23 feb. 2010
Philippe Ricard et Jean-Pierre Stroobants
Les Vingt-Sept reprochent à M. Barroso d'avoir nommé sans concertation un proche à Washington
Catherine Ashton, la haute représentante pour les affaires étrangères de l'Union, va devoir jouer les arbitres : les capitales européennes et la Commission ont engagé un discret bras de fer pour placer leurs ressortissants aux postes clés de la diplomatie des Vingt-Sept.
Ce conflit est une évidence depuis que José Manuel Barroso, le président de l'exécutif, a choisi d'envoyer un de ses proches à la tête de la délégation européenne à Washington.
D'ici à l'été prochain, Joao Vale de Almeida doit remplacer à ce poste stratégique l'ancien premier ministre irlandais John Bruton. M. Vale de Almeida a été chef de cabinet et " sherpa " diplomatique de M. Barroso, avant de prendre, à l'automne 2009, la direction générale " relations extérieures " de la Commission.
La décision prise voici une semaine par M. Barroso a fait des vagues, lundi 22 février, lors d'une réunion des ministres des affaires étrangères des Vingt-Sept, à Bruxelles. " Ce n'est pas la personne qui est en cause, mais la procédure ", a indiqué Pierre Lellouche, le secrétaire d'Etat français aux affaires européennes : " Nous souhaitons l'application du traité, rien que le traité : il faut que la haute représentante nomme les chefs de délégation et que les Etats soient consultés ", a-t-il insisté.
Carl Bildt, ministre suédois des affaires étrangères s'est, lui, fendu d'une lettre à Mme Ashton pour contester les modalités du choix de M. Vale de Almeida. " Il n'y a eu aucune consultation, a-t-il expliqué lundi.

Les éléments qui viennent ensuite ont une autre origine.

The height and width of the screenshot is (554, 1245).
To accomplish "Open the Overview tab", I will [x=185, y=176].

En 2004, nous étions d'accord pour que ce poste soit attribué à un homme politique, et c'est un haut fonctionnaire qui est aujourd'hui nommé sans que personne n'ait pu en discuter ", a regretté le chef de la diplomatie suédoise.
Juridiquement, le président de la Commission et la haute représentante étaient en droit de trancher seuls, en l'attente de la mise en place du service commun d'action extérieure (le futur service diplomatique commun aux Vingt-Sept), l'une des principales innovations du traité de Lisbonne. " Il s'agit d'une rotation qui aurait dû être décidée en 2009 ", s'est défendue Mme Ashton, vice-présidente de la Commission. Mais, a-t-elle fait valoir, aucune décision n'a pu être prise plutôt en raison de la longue période de vacance liée à la nomination de la nouvelle Commission.

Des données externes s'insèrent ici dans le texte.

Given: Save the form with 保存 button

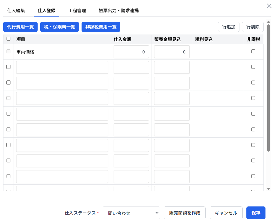Looking at the screenshot, I should (x=256, y=213).
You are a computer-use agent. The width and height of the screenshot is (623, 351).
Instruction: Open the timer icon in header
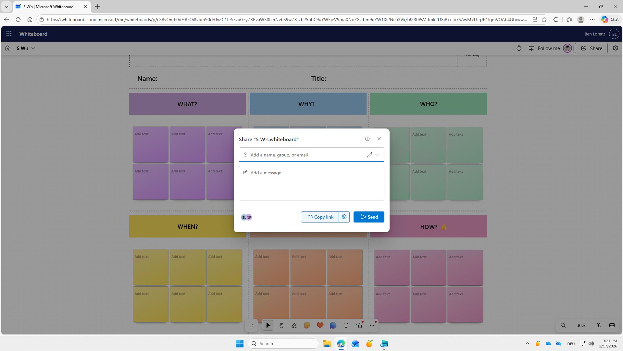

Certains Etats membres soupçonnent M. Barroso de vouloir placer ses proches à des postes en vue avant de perdre la main sur les nominations. " C'est un mauvais signal si la Commission commence à truster les postes sans attendre la création du service diplomatique extérieur ", s'inquiète un diplomate belge. Les Etats membres exigent de siéger au plus vite dans un comité de sélection des candidats.
L'affaire est d'autant plus sensible que la création du service diplomatique commun prend du retard. Les Etats tiennent à fournir un tiers du personnel de la nouvelle entité, l'essentiel des effectifs provenant de la Commission et du secrétariat du Conseil. Les capitales, Paris en tête, veulent placer leurs ressortissants dans la haute hiérarchie du service. Elles revendiquent aussi d'être associées aux nominations diplomatiques, une trentaine de chefs de délégations devant être renouvelés dès cette année : en Chine, au Japon, en Afrique du Sud, en Argentine, etc.
Après l'entrée en vigueur du traité de Lisbonne, les délégations de l'Union européenne (UE) ont vu leurs prérogatives renforcées. Elles auront notamment pour mission de coordonner les positions des ambassades nationales sur tous les sujets engageant l'Union.
Les Etats d'Europe centrale sont particulièrement vigilants. Pour eux, la création du service doit être l'occasion de renforcer leur présence dans les institutions. Cinq ans après l'élargissement, les anciens Etats membres s'y taillent toujours la part du lion. " Il n'est pas normal que les nouveaux membres n'occupent aucun poste d'envergure ", commente un haut responsable polonais.
Mme Ashton risque pourtant d'avoir d'autres soucis alors qu'elle vient de nommer un ancien ministre des affaires étrangères lituanien au poste important de représentant de l'UE en Afghanistan. Vygaudas Usackas a été préféré à deux autres candidats alors que des députés européens s'étaient interrogés sur sa capacité à assumer cette fonction. Pino Arlacchi, eurodéputé libéral italien, avait notamment posé des questions sur sa connaissance du dossier afghan et noté que M. Usackas avait fait l'objet de vives critiques dans son pays pour avoir, semble-t-il, dissimulé une partie de la vérité quant à des opérations antiterroristes secrètes de la CIA en Lituanie.